*What you need to do*. Please find every one of the lines below that contains the string "element" and copy each such line. Case counts.

○ ○ ○

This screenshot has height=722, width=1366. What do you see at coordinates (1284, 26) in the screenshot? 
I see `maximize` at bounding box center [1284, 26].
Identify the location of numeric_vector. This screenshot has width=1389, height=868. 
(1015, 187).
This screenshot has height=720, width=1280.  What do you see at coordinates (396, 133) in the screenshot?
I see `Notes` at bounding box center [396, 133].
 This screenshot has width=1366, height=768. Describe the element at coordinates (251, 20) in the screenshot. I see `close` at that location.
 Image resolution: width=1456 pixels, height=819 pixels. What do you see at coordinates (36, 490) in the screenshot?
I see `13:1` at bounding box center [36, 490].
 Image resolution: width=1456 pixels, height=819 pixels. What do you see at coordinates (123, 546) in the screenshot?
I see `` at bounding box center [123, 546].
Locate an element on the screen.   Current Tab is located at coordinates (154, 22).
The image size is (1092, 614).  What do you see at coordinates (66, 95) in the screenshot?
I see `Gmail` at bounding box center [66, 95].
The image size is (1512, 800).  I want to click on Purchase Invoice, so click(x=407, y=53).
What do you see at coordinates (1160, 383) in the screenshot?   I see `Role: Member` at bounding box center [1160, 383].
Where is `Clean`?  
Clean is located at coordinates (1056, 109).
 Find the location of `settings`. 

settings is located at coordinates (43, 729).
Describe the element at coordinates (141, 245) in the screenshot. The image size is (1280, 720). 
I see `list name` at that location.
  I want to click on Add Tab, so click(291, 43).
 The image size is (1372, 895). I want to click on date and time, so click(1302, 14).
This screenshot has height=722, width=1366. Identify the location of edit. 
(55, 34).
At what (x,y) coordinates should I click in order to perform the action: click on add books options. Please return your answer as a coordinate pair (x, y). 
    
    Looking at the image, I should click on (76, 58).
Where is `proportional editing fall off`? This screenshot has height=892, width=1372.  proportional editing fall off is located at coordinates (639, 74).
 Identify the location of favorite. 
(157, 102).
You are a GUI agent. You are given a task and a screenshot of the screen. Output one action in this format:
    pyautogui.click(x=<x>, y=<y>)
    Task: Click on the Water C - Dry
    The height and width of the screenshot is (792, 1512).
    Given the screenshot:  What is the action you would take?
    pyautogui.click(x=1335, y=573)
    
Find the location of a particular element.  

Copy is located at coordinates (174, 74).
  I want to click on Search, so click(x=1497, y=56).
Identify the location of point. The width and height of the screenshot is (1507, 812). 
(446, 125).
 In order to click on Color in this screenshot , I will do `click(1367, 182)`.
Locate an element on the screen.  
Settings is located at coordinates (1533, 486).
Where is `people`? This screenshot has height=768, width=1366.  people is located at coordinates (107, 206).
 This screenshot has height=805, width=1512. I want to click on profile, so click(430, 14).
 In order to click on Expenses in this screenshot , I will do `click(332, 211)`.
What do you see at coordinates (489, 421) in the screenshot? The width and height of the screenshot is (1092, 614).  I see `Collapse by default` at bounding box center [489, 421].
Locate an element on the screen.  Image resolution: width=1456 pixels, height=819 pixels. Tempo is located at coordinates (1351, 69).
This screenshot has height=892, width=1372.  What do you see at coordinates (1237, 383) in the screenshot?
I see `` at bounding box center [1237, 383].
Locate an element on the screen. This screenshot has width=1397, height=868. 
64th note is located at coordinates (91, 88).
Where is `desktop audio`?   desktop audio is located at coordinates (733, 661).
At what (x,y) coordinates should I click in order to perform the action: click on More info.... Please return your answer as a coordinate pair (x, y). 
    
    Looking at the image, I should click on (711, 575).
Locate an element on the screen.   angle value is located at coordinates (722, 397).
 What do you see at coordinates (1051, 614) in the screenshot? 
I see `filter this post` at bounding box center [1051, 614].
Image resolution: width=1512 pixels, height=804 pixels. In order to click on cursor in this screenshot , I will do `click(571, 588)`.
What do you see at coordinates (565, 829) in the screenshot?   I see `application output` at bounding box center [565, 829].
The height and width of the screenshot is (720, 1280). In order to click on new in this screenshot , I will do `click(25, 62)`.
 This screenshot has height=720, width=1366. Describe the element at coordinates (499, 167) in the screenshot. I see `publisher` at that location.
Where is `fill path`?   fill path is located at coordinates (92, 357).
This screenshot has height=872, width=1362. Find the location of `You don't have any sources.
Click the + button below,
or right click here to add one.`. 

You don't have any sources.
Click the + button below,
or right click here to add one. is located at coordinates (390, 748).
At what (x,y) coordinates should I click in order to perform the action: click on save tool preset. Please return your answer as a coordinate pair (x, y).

○ ○ ○

*Written answer*.
 This screenshot has width=1366, height=768. Describe the element at coordinates (251, 20) in the screenshot. I see `close` at that location.
Locate an element on the screen.   Current Tab is located at coordinates (154, 22).
Describe the element at coordinates (141, 245) in the screenshot. The image size is (1280, 720). 
Find the location of a particular element.  
Locate an element on the screen.  
Locate an element on the screen.  Image resolution: width=1456 pixels, height=819 pixels. Tempo is located at coordinates (1351, 69).
Locate an element on the screen. This screenshot has width=1397, height=868. 
Locate an element on the screen.   angle value is located at coordinates (722, 397).
 This screenshot has height=720, width=1366. Describe the element at coordinates (499, 167) in the screenshot. I see `publisher` at that location.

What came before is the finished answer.